Amelia, who was studying at the University of South California until the pandemic struck earlier this year, said: “Honestly, I don’t think it’s kicked in.
“It’s the biggest tournament a professional women’s golfer could play, I mean it’s the US Open known for being the hardest, fastest and I’m just keen to get out there.”
Amelia has been luckier than most during lockdown as her home in Christchurch, New Zealand, backs on to Clearwater Golf Club where she has been able to practice whereas many top players have been forced to construct temporary nets in their gardens.
“It hasn’t been great because as athletes we live for the competition, so to not have it and have it taken away for eight months the biggest struggle has been staying motivated,” she explained.
Amelia had the disappointment in April on being unable to compete at the Augusta National Women’s Amateur having received an invite to play in this prestigious event at one of the world’s greatest courses.
The 75th US Women’s Open, which begins on December 10 and which is being televised on Sky Sports, has the biggest prize fund of any women’s tournament, 5.5 million dollars.
And Jamie is excited to be visiting the course which hosted the 1967 Ryder Cup and 1969 men’s US Open having overcome challenges to make the trip.
He admitted it was “very stressful” before being given clearance to join Amelia.
Jamie said: “There were lots of forms to fill out. I’ve had to get an American visa, a travel waiver and an elite sport visa to gain entry into the US to bypass the restrictions in place.
“I’ve also had to have a negative Covid test within seven days of flying. It’s been very stressful not knowing if I’m coming or going. There was lots of waiting around.
“Fortunately, I have been granted entry to be by her side once again to keep an eye on her game, do some short game coaching and to caddy for her.”
Jamie added arranging flights was also a logistical challenge with air travel restricted.
His journey to Texas was via Amsterdam and took 12 hours while Amelia’s journey lasted 21 hours.
That is why they travelled early arriving on November 29 to have almost a fortnight to prepare.
Though this will be Amelia’s debut in a major, she is no stranger to big tournaments having played in Ladies Professional Golf Association (LPGA) events and New Zealand Open, a ladies’ European Tour event, aged only 13.
And last year Amelia returned to Werneth Low Golf Club to help prepare for competing in the British Amateur Championships at Royal County Down, Northern Ireland, where Jamie was again her caddie.
Jamie added Amelia has used her time wisely during lockdown as she completed an online summer school meaning she will be able to graduate in May 2021, 12 months earlier than anticipated.
He said: “Amelia has been doing college work in the mornings and golf in the afternoons.

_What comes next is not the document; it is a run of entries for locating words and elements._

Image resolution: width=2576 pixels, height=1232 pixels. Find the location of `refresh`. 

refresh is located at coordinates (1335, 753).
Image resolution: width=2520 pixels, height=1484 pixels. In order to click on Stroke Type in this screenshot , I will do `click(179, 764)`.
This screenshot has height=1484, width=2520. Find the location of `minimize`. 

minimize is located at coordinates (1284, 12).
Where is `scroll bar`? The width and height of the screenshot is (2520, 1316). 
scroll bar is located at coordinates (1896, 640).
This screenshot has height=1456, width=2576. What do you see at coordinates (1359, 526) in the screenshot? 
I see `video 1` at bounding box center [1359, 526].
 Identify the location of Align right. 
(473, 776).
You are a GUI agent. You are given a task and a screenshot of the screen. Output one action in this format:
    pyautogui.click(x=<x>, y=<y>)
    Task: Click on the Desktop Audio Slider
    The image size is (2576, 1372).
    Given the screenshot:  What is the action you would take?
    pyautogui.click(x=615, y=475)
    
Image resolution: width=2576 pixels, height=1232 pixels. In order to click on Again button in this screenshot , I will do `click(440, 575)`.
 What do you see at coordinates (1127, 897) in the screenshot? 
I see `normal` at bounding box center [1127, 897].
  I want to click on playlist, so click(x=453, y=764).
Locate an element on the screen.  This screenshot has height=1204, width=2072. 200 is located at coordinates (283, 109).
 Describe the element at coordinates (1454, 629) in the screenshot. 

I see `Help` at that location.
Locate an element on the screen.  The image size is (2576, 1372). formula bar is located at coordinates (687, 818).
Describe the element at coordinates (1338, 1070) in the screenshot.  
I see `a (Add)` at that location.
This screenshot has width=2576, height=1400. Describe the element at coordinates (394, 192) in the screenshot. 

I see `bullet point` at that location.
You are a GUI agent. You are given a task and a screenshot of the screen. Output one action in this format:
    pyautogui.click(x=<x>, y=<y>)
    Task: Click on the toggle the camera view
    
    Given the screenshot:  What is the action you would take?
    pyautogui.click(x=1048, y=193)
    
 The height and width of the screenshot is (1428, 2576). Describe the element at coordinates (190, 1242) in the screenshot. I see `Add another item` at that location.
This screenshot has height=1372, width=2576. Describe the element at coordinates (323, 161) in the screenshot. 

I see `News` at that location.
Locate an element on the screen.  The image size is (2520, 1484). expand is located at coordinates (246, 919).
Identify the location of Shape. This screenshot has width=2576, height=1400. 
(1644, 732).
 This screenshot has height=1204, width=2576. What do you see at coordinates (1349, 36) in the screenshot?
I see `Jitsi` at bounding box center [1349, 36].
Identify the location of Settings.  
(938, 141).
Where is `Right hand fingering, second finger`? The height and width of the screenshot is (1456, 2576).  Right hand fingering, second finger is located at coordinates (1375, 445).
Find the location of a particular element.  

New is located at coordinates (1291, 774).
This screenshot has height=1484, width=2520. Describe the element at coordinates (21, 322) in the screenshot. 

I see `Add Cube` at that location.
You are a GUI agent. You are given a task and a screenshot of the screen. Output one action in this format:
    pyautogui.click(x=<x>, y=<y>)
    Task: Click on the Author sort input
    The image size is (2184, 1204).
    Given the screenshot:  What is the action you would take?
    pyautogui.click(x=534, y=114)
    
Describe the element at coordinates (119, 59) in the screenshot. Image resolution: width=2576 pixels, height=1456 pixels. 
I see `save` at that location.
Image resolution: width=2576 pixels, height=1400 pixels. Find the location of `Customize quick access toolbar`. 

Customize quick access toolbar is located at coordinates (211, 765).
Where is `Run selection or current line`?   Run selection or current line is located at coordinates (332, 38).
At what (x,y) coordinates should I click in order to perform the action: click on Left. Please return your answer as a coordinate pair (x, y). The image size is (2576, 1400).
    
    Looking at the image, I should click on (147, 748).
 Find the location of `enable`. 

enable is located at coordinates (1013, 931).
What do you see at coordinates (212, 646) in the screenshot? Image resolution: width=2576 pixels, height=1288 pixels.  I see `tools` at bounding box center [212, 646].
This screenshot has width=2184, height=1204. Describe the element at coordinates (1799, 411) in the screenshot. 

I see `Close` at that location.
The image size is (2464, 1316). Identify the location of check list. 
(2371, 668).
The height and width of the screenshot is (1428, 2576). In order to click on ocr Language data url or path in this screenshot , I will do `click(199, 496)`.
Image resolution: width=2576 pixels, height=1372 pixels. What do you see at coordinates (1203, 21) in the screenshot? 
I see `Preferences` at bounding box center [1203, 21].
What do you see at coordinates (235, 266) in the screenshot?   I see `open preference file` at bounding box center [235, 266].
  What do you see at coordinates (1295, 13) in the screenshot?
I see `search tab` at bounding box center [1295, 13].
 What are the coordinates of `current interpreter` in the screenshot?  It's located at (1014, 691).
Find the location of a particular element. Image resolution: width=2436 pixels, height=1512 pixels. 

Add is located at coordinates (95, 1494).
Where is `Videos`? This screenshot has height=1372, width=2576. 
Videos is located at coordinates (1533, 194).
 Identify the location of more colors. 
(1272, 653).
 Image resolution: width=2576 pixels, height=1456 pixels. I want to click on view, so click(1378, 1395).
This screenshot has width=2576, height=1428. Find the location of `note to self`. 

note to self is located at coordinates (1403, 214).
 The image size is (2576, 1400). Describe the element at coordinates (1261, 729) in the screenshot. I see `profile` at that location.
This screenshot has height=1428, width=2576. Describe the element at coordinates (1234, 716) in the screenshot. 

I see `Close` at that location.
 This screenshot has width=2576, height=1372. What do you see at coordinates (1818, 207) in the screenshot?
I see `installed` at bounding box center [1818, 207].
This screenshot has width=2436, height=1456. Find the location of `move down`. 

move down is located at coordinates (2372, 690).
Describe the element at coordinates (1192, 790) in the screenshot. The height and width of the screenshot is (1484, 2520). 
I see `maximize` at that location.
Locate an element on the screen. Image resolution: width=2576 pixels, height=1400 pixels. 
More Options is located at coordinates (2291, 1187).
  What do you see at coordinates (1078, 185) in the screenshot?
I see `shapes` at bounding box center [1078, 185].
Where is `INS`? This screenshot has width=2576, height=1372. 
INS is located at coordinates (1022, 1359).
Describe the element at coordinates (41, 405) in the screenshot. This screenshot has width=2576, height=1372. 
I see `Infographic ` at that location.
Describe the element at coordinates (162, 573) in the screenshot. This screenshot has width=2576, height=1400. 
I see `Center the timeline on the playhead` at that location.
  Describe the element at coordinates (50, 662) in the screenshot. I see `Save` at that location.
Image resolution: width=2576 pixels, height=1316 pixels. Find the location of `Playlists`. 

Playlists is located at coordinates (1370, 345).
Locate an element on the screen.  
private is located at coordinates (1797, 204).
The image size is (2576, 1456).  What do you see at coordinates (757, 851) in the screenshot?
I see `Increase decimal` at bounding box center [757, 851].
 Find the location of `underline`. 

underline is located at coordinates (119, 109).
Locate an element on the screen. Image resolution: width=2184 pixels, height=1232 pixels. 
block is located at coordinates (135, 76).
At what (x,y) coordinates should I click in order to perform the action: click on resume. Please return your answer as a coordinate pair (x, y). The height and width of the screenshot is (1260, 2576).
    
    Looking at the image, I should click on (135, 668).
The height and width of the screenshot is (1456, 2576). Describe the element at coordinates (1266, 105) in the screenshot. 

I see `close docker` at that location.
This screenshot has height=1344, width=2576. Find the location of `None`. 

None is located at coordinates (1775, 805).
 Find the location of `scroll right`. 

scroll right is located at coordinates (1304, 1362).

“She’s a little shy of competitive golf but has been working hard on her game and feels good. I’m taking my clubs over so we can have a few competitive games against each other with a little wager.
“It will ensure she concentrates and each shot has a meaning and purpose and she will also have to hole out putts as she tries to get some of her competitive edge back.
“We’ve also got some good practice rounds set up with some of the world’s best players including Lydia Ko, also a Kiwi. She is only 23 years old and a major winner, former world number one and the youngest ever winner on tour.
“I’m obviously very excited to be on the bag again as it’s a major world event.
“I’m there to get a job done and so is Amelia. We’re not there to make the numbers up. I’m there to help Amelia.
“This is what she’s been working towards for years and this is the stage where she wants to end up on. She’s going there to compete and show everyone her talent on the biggest stage not just to make the numbers up.
“We obviously bond very well and trust each other, and it helps with me being a professional golfer.”